● What you should do
Once you have located the line containing "848x782 pixels. How" in the material below, return it exactly along with each line after it through the line containing "You are a computer-use agent. Image resolution: width=364".

┌────────

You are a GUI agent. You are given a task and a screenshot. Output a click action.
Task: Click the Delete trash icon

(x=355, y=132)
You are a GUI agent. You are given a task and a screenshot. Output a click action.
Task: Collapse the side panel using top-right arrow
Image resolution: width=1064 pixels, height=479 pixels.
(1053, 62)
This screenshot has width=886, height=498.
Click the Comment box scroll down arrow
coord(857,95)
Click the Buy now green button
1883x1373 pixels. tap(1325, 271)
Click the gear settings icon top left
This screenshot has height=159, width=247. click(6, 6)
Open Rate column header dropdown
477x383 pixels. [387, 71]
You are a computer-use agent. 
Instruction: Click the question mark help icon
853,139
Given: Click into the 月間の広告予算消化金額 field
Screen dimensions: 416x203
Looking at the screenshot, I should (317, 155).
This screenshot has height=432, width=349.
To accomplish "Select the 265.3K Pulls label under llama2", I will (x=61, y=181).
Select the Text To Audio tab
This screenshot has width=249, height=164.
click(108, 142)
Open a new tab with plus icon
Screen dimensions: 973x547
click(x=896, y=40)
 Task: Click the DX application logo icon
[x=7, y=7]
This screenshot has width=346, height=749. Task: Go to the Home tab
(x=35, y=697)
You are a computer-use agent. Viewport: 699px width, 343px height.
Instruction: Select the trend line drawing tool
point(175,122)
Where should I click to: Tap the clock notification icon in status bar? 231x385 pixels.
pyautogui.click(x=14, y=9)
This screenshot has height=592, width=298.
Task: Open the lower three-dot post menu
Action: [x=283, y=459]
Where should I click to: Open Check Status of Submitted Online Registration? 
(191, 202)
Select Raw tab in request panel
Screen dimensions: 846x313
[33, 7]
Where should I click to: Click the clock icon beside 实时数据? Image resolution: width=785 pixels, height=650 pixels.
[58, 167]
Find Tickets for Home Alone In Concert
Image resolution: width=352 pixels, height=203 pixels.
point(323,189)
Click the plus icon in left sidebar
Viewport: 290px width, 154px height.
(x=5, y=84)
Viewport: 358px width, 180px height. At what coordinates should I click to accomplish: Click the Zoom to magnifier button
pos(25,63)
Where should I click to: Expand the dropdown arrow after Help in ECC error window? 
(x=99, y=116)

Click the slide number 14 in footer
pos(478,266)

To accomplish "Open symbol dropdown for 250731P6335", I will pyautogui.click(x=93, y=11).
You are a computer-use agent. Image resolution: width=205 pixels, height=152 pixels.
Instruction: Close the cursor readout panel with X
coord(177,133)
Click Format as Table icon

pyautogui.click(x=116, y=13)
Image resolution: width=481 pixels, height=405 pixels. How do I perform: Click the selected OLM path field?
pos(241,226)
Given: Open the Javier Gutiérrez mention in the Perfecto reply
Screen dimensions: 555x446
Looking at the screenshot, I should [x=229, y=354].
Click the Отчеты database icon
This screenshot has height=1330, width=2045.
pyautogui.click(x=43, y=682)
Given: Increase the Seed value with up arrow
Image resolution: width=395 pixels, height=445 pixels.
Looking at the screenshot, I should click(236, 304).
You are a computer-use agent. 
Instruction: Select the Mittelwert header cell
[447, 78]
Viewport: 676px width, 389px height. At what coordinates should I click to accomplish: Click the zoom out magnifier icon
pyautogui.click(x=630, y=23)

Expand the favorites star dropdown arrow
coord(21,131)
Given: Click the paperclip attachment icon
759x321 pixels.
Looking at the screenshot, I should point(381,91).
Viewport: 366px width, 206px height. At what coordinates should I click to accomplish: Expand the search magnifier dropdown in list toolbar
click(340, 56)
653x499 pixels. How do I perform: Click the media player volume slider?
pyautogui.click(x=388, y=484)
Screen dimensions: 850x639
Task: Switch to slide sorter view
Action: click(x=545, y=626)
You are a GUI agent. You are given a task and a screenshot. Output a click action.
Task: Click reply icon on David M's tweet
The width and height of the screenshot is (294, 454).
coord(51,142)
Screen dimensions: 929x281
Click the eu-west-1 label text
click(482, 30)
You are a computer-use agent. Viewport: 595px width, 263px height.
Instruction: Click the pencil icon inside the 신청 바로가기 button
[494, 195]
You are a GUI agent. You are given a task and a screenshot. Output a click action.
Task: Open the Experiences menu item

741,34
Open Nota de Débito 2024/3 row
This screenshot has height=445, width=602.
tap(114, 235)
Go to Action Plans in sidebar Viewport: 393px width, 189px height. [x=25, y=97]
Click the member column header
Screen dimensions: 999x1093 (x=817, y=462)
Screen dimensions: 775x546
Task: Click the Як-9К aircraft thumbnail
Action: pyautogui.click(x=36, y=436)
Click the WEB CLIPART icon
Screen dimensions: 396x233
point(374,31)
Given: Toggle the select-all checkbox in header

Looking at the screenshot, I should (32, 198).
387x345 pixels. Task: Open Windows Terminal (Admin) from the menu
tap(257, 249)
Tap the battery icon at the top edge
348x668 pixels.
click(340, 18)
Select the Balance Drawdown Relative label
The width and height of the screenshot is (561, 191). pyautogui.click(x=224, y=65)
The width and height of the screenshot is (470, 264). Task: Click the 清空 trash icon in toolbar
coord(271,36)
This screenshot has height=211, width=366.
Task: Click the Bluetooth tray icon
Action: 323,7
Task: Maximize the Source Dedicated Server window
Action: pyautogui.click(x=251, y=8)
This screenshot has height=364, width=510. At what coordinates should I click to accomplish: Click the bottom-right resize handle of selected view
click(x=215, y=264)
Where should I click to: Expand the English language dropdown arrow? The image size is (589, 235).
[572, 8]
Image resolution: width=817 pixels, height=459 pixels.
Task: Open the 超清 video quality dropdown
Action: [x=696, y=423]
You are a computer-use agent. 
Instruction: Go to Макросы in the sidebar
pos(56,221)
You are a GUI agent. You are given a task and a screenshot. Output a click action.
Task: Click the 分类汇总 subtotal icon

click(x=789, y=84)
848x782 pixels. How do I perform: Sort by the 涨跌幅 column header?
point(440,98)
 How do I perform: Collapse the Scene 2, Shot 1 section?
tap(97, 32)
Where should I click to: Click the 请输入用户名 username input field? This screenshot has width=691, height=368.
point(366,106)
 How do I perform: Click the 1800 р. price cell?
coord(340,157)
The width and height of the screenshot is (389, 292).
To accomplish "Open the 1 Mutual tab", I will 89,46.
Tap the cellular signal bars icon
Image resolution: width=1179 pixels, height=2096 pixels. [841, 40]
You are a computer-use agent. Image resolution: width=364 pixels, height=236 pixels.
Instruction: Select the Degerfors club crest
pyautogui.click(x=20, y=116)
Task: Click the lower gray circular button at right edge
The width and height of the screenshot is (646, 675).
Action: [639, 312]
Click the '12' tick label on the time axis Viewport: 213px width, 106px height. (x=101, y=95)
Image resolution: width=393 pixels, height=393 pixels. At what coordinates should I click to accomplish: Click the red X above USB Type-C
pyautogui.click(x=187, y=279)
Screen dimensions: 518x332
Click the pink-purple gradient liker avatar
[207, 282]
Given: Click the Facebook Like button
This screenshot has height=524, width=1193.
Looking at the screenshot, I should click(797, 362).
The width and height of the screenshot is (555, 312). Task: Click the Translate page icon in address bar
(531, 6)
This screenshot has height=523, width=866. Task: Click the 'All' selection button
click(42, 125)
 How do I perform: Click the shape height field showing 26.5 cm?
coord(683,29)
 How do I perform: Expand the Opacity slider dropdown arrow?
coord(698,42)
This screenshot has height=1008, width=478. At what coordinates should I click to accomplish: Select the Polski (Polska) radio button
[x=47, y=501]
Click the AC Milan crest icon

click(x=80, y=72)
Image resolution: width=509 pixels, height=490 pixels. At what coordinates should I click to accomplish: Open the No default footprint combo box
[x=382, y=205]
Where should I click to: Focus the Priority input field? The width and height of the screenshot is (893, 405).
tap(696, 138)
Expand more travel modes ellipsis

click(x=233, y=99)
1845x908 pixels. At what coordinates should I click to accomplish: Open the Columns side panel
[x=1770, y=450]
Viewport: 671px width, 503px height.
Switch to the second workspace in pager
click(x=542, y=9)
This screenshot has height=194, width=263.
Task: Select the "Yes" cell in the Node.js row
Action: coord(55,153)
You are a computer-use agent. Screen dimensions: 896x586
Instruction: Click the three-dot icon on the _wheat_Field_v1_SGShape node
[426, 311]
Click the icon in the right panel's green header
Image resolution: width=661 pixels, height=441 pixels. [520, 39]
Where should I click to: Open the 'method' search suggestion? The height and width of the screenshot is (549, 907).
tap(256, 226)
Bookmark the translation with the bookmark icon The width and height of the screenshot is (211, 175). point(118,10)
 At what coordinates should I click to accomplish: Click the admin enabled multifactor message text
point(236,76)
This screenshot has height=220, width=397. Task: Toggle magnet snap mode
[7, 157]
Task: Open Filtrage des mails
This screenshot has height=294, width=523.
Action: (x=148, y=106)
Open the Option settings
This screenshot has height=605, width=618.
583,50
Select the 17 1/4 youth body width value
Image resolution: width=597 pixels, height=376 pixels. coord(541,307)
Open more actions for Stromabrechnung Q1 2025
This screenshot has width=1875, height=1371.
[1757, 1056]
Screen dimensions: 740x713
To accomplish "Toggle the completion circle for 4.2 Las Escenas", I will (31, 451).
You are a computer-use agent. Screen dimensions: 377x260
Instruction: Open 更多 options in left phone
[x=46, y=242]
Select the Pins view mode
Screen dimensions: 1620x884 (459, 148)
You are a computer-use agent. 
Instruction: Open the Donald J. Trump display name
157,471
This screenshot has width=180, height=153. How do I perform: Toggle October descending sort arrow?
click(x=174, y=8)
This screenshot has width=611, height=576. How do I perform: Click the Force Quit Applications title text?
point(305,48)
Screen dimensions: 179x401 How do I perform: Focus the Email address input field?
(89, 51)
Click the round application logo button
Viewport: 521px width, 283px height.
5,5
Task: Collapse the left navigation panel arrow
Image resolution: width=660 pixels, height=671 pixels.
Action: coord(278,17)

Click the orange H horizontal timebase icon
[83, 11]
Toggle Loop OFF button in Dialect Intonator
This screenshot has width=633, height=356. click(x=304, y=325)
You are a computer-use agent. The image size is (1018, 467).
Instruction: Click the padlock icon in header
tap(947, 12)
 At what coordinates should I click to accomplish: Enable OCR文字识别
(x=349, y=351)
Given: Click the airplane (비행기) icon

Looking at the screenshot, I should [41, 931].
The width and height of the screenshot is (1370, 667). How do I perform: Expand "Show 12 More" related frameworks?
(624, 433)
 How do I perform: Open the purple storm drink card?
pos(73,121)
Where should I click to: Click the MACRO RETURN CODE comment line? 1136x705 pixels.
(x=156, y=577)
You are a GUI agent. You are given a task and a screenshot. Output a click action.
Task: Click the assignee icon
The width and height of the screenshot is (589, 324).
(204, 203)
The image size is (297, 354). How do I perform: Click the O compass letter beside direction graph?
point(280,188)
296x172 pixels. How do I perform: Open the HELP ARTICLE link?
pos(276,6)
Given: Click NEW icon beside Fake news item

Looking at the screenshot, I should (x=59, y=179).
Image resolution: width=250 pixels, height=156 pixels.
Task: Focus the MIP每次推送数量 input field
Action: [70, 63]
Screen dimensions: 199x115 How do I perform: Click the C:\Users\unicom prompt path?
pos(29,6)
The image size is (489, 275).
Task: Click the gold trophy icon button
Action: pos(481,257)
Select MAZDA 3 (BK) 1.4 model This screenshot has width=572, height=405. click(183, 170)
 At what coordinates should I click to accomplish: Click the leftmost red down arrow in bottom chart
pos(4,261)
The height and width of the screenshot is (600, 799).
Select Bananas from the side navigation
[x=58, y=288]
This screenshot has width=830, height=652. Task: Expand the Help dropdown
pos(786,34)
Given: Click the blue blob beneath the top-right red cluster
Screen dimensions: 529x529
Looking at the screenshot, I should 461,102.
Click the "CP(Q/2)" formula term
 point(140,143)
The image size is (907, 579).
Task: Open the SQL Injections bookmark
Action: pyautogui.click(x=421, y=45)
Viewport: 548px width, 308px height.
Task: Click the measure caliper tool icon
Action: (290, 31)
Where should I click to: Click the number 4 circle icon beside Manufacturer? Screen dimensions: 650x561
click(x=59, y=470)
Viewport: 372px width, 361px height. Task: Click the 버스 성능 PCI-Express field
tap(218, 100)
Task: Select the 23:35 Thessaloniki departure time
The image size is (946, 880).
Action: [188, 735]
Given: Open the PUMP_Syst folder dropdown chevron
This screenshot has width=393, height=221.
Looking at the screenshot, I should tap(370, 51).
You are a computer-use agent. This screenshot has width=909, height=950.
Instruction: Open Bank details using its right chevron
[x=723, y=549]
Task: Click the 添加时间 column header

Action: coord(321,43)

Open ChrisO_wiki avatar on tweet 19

└────────

● Output below
848x782 pixels. How do I perform: Sort by the 涨跌幅 column header?
point(440,98)
 How do I perform: Collapse the Scene 2, Shot 1 section?
tap(97, 32)
Where should I click to: Click the 请输入用户名 username input field? This screenshot has width=691, height=368.
point(366,106)
 How do I perform: Click the 1800 р. price cell?
coord(340,157)
The width and height of the screenshot is (389, 292).
To accomplish "Open the 1 Mutual tab", I will 89,46.
Tap the cellular signal bars icon
Image resolution: width=1179 pixels, height=2096 pixels. [841, 40]
You are a computer-use agent. Image resolution: width=364 pixels, height=236 pixels.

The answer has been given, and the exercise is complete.